Y como si Édouard-Alfred Martel fuera guiado por una buena estrella, la providencia acudió en su ayuda justo en el momento en que más lo necesitaba...

Esto es lo que sucedió: nuestro apasionado se encontraba en París, en un coche de punto que lo llevaba por las calles pavimentadas... Fue al salir del coche, mientras este se alejaba, cuando se dio cuenta de que se había dejado en él la bolsa que contenía los planos del Gouffre y todo su proyecto de apertura al público.

Por suerte, resultó que el pasajero siguiente, George Beamish, heredero de las cervezas irlandesas del mismo nombre, la encontró, la abrió y descubrió maravillado el increíble proyecto de Édouard-Alfred Martel. Seducido de inmediato, averiguó su paradero, contactó con él y decidió acompañarlo.

¡La gran aventura del Gouffre de Padirac podía al fin comenzar!  

“ La realidad ha superado aquello que mi imaginación había soñado... ”
Édouard-Alfred Martel, descubridor del Gouffre de Padirac

Un largo trabajo de puesta en marcha

Tras largos meses de reflexión, diseño, obras y habilitaciones, el 1 de noviembre de 1898 los primeros visitantes emprendieron el descenso del Gouffre.

La inauguración oficial tuvo lugar el 10 de abril de 1899 en presencia de la prensa y de numerosas personalidades.
Un año más tarde, la exposición universal de París ponía de relieve la notoriedad del Gouffre de Padirac.
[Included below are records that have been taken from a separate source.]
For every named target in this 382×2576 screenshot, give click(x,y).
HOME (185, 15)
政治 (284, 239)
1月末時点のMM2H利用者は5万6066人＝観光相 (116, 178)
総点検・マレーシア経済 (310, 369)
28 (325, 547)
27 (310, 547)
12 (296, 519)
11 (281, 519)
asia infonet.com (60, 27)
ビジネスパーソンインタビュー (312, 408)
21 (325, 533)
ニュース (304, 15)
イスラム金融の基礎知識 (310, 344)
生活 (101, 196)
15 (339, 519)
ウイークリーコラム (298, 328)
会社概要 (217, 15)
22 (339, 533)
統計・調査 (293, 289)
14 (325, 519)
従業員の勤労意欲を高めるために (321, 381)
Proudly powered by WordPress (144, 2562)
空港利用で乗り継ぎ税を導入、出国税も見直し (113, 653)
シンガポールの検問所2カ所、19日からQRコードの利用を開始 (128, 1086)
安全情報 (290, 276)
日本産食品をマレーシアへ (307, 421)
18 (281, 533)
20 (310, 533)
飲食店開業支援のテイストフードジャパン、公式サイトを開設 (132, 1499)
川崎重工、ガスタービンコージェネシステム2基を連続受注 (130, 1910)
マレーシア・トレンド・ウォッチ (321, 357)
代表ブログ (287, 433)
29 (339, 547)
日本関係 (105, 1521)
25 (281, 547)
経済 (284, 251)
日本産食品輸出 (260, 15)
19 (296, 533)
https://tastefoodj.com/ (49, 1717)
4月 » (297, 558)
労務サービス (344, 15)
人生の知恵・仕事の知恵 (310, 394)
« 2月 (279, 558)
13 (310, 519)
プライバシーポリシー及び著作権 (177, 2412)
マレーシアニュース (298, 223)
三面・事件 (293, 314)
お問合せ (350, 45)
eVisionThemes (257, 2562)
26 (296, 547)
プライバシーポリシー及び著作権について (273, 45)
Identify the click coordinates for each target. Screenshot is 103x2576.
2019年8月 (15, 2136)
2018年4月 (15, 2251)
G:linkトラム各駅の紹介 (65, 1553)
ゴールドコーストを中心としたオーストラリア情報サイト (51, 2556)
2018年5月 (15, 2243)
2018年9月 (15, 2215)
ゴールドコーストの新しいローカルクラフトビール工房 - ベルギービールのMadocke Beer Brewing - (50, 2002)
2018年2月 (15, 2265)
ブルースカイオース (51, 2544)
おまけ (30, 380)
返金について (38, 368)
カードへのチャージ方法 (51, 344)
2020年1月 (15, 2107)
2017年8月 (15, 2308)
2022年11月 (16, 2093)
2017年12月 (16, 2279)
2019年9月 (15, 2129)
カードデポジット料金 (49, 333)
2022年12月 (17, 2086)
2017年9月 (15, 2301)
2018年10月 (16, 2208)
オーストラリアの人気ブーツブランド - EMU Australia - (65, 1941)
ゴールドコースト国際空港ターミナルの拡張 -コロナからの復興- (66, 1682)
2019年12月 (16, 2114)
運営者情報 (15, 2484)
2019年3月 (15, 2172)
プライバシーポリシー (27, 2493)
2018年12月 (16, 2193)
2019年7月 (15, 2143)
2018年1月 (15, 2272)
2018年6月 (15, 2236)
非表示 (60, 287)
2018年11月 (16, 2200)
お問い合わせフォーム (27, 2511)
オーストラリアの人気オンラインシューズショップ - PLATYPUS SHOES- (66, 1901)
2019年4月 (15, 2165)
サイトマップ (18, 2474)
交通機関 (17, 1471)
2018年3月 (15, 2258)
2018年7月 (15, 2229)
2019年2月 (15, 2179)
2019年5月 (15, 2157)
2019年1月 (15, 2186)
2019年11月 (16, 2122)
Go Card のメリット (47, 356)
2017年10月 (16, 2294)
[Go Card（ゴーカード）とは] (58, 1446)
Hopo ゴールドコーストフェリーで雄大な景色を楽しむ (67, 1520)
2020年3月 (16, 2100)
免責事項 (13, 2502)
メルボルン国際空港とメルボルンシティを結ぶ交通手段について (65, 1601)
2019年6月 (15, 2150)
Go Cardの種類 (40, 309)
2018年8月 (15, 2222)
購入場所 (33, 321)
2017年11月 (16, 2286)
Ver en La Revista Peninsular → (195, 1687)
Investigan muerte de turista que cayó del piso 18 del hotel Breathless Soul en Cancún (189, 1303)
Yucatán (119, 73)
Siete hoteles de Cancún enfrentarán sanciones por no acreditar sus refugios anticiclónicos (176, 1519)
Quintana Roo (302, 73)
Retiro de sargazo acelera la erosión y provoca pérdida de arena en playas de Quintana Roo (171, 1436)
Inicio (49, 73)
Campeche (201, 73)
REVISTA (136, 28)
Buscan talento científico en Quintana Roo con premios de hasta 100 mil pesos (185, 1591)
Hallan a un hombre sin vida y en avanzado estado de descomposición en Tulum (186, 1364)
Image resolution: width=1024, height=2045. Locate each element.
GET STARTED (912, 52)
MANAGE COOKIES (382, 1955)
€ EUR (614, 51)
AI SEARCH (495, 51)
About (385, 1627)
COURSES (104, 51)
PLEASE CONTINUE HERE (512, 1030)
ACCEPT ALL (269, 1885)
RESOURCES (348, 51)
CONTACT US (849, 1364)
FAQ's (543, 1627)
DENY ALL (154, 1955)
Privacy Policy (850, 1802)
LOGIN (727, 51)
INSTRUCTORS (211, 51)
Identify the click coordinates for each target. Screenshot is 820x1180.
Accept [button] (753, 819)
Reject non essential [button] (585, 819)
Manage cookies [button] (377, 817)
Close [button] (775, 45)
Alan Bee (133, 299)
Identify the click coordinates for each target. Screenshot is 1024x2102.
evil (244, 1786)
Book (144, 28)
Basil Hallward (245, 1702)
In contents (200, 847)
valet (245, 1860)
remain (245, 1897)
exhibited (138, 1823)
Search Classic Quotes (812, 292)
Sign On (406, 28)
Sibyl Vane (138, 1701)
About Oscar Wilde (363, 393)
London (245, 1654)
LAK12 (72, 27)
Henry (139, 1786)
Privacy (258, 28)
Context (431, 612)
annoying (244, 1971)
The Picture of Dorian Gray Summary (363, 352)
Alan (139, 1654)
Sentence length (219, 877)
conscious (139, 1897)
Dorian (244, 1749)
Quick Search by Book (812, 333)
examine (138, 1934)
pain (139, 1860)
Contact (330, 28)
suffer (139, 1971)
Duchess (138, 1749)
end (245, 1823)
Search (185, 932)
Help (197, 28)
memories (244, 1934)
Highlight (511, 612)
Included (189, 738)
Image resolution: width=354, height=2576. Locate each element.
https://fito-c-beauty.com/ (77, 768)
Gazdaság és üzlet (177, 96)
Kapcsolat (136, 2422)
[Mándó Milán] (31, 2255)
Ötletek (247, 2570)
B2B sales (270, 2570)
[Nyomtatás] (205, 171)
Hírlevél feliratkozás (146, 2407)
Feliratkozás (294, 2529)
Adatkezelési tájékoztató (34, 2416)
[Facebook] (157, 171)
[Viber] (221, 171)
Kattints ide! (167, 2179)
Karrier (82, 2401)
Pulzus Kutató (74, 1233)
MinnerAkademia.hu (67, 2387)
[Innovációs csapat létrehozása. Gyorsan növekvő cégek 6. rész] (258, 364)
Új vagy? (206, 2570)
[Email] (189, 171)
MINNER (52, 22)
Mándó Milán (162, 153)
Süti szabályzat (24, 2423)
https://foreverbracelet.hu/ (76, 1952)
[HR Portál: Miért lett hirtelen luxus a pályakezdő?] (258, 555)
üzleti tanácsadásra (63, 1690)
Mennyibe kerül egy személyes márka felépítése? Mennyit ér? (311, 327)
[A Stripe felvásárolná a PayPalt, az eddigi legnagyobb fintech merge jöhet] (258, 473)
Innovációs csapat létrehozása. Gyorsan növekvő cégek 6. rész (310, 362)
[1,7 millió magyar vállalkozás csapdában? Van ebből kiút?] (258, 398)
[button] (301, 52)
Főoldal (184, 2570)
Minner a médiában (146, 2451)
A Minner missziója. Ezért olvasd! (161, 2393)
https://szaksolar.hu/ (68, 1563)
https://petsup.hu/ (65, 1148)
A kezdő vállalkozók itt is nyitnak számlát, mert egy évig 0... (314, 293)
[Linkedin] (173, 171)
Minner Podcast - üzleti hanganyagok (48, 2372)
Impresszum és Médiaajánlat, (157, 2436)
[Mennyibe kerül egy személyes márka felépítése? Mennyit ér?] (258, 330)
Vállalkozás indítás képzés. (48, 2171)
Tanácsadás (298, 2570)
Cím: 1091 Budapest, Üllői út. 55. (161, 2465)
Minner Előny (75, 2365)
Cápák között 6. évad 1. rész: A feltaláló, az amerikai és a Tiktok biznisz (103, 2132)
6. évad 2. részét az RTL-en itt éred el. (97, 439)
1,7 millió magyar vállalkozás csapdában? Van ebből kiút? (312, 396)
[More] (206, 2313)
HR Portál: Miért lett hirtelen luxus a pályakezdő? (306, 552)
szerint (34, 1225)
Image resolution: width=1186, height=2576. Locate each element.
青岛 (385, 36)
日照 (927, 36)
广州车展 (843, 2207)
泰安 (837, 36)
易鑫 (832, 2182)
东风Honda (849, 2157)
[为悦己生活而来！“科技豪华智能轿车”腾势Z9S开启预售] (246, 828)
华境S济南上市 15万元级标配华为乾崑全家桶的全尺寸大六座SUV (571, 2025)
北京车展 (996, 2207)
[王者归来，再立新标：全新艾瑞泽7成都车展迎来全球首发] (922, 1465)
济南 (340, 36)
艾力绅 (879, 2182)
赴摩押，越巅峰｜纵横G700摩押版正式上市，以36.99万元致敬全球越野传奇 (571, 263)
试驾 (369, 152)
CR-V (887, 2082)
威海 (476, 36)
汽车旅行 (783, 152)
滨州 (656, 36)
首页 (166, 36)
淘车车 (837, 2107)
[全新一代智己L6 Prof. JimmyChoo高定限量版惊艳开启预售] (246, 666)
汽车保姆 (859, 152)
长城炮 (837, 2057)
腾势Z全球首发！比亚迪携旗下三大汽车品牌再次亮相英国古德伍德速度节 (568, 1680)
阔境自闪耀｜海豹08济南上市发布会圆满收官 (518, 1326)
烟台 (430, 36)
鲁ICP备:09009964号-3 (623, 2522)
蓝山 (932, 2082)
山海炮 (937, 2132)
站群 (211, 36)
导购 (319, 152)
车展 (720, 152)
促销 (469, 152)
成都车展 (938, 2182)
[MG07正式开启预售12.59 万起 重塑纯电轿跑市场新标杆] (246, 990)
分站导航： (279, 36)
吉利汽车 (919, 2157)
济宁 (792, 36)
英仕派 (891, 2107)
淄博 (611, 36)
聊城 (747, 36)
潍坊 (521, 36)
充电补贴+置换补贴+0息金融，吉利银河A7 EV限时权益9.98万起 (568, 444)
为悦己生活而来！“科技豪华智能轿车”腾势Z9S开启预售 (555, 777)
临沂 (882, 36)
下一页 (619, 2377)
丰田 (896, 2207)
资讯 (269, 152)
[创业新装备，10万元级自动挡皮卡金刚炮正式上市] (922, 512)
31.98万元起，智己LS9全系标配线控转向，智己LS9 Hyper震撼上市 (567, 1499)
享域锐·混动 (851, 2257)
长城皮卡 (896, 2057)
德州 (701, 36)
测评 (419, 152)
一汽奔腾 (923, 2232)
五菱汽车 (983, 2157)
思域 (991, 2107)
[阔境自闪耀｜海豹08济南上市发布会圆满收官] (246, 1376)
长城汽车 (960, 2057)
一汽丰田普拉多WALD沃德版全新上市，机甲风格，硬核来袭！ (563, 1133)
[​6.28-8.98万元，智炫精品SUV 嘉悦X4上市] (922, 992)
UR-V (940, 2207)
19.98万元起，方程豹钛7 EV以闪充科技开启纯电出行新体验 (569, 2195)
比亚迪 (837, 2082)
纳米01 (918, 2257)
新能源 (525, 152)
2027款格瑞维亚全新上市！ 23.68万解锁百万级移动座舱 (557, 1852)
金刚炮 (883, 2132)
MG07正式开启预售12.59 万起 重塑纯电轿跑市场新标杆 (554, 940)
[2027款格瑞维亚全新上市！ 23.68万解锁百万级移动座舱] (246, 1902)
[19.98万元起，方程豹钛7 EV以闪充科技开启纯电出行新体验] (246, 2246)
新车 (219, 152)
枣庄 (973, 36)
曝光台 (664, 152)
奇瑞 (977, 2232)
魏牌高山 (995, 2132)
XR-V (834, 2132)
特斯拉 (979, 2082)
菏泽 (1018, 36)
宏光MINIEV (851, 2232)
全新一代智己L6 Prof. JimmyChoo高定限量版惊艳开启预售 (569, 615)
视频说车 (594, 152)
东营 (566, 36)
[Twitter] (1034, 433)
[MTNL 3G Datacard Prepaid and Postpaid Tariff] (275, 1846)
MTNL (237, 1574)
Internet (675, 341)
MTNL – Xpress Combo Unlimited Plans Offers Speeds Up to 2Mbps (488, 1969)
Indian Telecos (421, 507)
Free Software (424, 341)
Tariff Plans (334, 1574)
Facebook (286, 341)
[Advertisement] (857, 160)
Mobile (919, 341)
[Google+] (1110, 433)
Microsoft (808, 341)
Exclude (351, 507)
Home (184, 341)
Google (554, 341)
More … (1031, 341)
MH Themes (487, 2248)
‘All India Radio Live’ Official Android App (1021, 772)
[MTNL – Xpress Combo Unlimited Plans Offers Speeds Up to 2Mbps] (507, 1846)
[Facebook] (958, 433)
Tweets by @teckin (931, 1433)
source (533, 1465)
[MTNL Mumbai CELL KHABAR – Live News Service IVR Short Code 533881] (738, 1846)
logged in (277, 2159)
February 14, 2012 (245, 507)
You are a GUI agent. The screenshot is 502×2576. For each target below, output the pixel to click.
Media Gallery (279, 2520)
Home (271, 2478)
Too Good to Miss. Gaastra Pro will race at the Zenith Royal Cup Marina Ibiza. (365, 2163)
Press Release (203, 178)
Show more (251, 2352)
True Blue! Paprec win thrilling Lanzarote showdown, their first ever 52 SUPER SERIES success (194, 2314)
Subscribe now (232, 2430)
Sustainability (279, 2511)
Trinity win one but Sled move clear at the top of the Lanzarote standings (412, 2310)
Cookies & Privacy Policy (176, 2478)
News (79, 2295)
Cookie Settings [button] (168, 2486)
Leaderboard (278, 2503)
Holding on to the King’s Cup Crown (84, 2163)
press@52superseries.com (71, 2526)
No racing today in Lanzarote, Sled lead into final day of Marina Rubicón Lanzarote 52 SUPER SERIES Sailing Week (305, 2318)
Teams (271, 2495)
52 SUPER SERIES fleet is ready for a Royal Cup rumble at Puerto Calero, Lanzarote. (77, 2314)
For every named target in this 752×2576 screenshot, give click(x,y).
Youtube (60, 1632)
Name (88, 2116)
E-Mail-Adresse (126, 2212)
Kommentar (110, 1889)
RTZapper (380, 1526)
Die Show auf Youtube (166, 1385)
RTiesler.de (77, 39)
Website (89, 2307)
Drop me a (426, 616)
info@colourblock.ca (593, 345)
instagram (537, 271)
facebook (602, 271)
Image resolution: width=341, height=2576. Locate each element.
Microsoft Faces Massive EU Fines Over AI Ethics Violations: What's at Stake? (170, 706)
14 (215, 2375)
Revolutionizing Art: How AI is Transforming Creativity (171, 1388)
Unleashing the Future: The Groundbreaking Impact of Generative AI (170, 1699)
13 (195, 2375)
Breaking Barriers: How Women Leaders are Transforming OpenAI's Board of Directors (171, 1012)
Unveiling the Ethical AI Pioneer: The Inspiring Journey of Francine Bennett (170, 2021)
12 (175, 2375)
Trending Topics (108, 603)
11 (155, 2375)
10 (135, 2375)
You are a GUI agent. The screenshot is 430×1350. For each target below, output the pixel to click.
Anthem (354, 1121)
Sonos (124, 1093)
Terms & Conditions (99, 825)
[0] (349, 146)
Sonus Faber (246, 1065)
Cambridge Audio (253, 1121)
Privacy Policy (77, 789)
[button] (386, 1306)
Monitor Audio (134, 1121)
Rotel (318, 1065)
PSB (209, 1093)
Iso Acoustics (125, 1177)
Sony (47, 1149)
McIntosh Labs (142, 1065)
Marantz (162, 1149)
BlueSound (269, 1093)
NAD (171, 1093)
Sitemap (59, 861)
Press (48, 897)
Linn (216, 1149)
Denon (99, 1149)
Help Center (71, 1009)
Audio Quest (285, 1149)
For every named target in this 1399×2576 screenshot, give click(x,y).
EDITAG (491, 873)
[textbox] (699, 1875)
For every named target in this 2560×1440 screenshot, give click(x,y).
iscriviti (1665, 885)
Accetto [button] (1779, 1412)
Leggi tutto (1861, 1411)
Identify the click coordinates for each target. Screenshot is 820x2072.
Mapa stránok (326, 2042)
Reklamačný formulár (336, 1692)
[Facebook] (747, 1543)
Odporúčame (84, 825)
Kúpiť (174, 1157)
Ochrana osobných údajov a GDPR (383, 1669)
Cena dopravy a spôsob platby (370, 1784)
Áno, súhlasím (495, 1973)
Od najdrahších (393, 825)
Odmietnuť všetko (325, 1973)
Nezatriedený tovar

UNA PASIÓN TRANSGENERACIONAL

George Beamish

Las pasiones más hermosas son aquellas que se comparten... Y cuando son el fruto de un legado familiar son, sin lugar a dudas, aún más valiosas.
Hay que echar la vista atrás y encontrar en el coche de punto parisino a George Beamish, tatarabuelo de Laetitia de Ménibus, que hoy dirige la Société d’Exploitation du Gouffre de Padirac.

Con la inquietud constante de sacar a la luz el patrimonio cultural de este monumento natural subterráneo único, Laetitia de Ménibus emplea toda su energía en la organización y la dirección del complejo del Gouffre de Padirac con el objetivo de que se convierta en la referencia europea en el mundo de las cuevas y las simas. Se ha puesto en marcha recientemente un proyecto de renovación arquitectónica y paisajística de las infraestructuras de acogida para permitir diversificar la oferta del lugar y, de esta forma, disponer de capacidad para recibir entre 600.000 y 800.000 visitantes al año.

Además, vinculada activamente a la valorización y el desarrollo turístico de la región, preside desde 2015 la Asociación Touristic Vallée(s) Lot et Dordogne (TVLD), que representa a 275 proveedores turísticos, creada a iniciativa de las empresas turísticas de Lot y auspiciada por de la Cámara de Comercio e Industria de este departamento francés.

Una ambición recompensada por el éxito

De 6.000 visitantes en 1899, calculamos unos 104.000 en 1947 y 480.000 en 2017.

El atractivo del Gouffre de Padirac nunca se ha perdido desde entonces. Ya son más de 24 millones de visitantes los que han bajado por este abismo para observar las maravillas pacientemente esculpidas por las gotas de agua durante milenios, los cuales se han quedado fascinados y se preguntan aún en la actualidad qué arrojo tan increíble fue el que llevaría a Édouard-Alfred Martel hasta el majestuoso corazón de la Tierra.